Para Grazielle, a grande mudança é que agora a expectativa é do investidor. “Percebo que as competências desejadas agora são outras, vão muito além do que fazíamos antes, como mapeamento dos principais riscos, planos de mitigação por exemplo. Evoluímos cada vez mais para uma construção de reputação e não temos respostas para tudo mas não vamos conseguir endereçar uma agenda ESG sem entender de inovação e transformação digital”, argumentou. 
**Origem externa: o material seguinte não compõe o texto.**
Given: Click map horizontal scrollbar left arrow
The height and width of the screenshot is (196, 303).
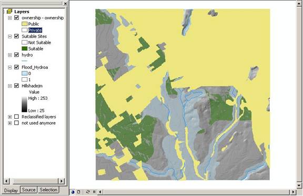Looking at the screenshot, I should 100,192.
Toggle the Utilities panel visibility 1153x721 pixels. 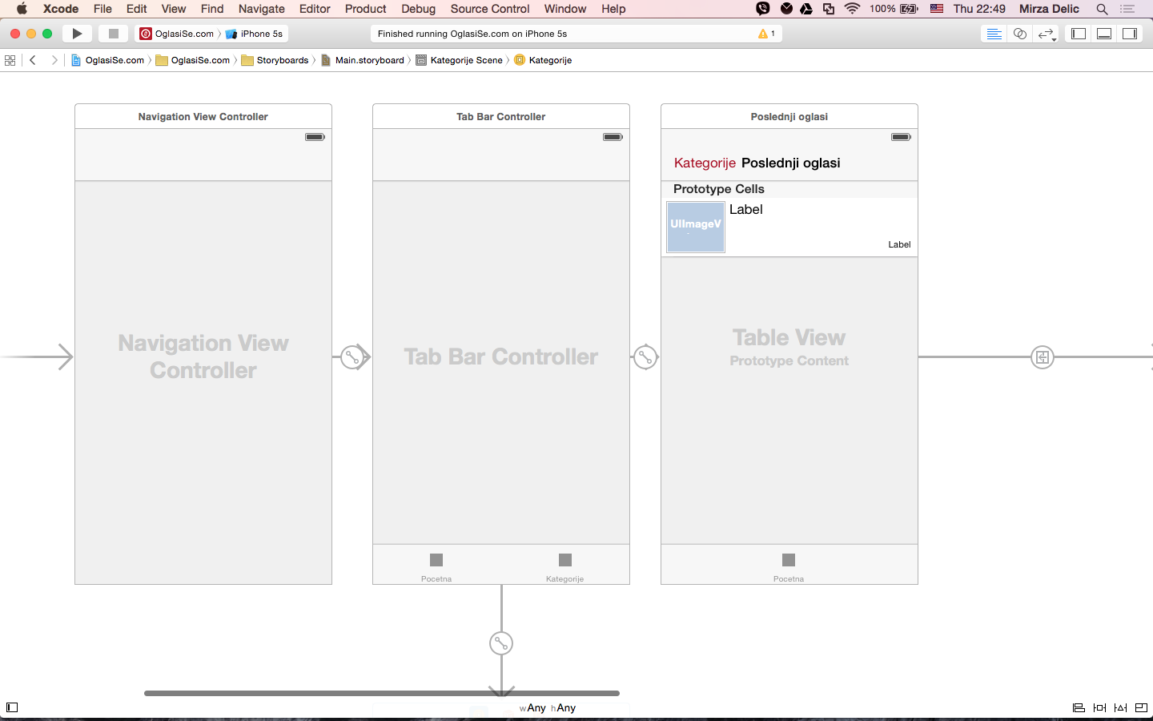(1130, 34)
Ao abordar questões como reputação, multidisciplinaridade e necessidade de se conhecer o mercado, Raul Cury Neto enfatizou a importância da Comunicação e do Marketing para todas as áreas de uma organização.Hoje, o profissional de Relgov moderno é multidisciplinar e, além dos requisitos técnicos, deve ter uma série de requisitos comportamentais que são importantes para o seu dia a dia, além do conhecimento profundo da área de relações com investidores e mercado financeiro e usar as ferramentas tecnológicas para, por exemplo, fazer uma política pública que vai impactar no ‘S’ da política de ESG dentro da empresa”.

Raul Cury Neto

Nesse sentido, o executivo ressaltou que a tecnologia vem mudando o jeito de ser de todas as profissões. “Como esse profissional acostumado a ter relações presenciais e de embate vai lidar com isso? Estamos diante de uma transformação que veio para ficar e os profissionais de RIG terão uma colaboração importantíssima nessa transformação: garantir a reputação da empresa”, argumentou, salientando que toda essa movimentação traz oportunidades como contratações no mercado de trabalho e a criação de cursos de capacitação na área. “Falar de ESG é falar de presente, não só de futuro. Empresas que não adotarem critérios de alto nível desses três pilares não farão negócios. E a comunicação é o ponto central para todas as áreas de uma organização”, definiu.

Utopia da profissão

Qual é a utopia da profissão de Relações Governamentais? A pergunta lançada pelo professor Paulo Nassar provoca os participantes e convida a todos a refletirem sobre o conceito da utopia, a partir do que entende por “enquadramento institucional da profissão”. “Ao analisarmos a maior parte do século XX, veremos que se trata de uma profissão que teve um processo de ‘desencantamento’ radical. Ao pensarmos na representação social que essa profissão teve expressa nas conversas, nos corredores, nas grandes mídias, percebemos que é uma representação desencantada, criminalizada, em momentos históricos diferentes do momento atual”, explicou.

Paulo Nassar

Nassar esclareceu que essa atividade estava, de certa forma, marginalizada. “No final do século XIX, os controles institucionais eram outros. O mundo era direcionado apenas para resultados econômicos. Nessa perspectiva, não existia um olhar para os impactos ambientais, sociais ou de governança, muito pelo contrário: tudo pelo resultado, e no curto prazo. A dimensão de uma nova narrativa que pode nos encantar agora vislumbra o longo prazo, uma narrativa que faça um alinhamento entre o que se fala e o que se faz e esse encantamento passa pela comunicação, não uma comunicação isolada, mas que trabalha com interfaces importantes, como a ciência de dados, os algoritmos, a inteligência artificial. Tenho muito otimismo em relação à profissão de RelGov porque realmente é uma profissão cheia de utopias, que pode trabalhar alinhada a estudiosos das políticas públicas, pessoas que estão no Executivo, no Legislativo e no Judiciário”.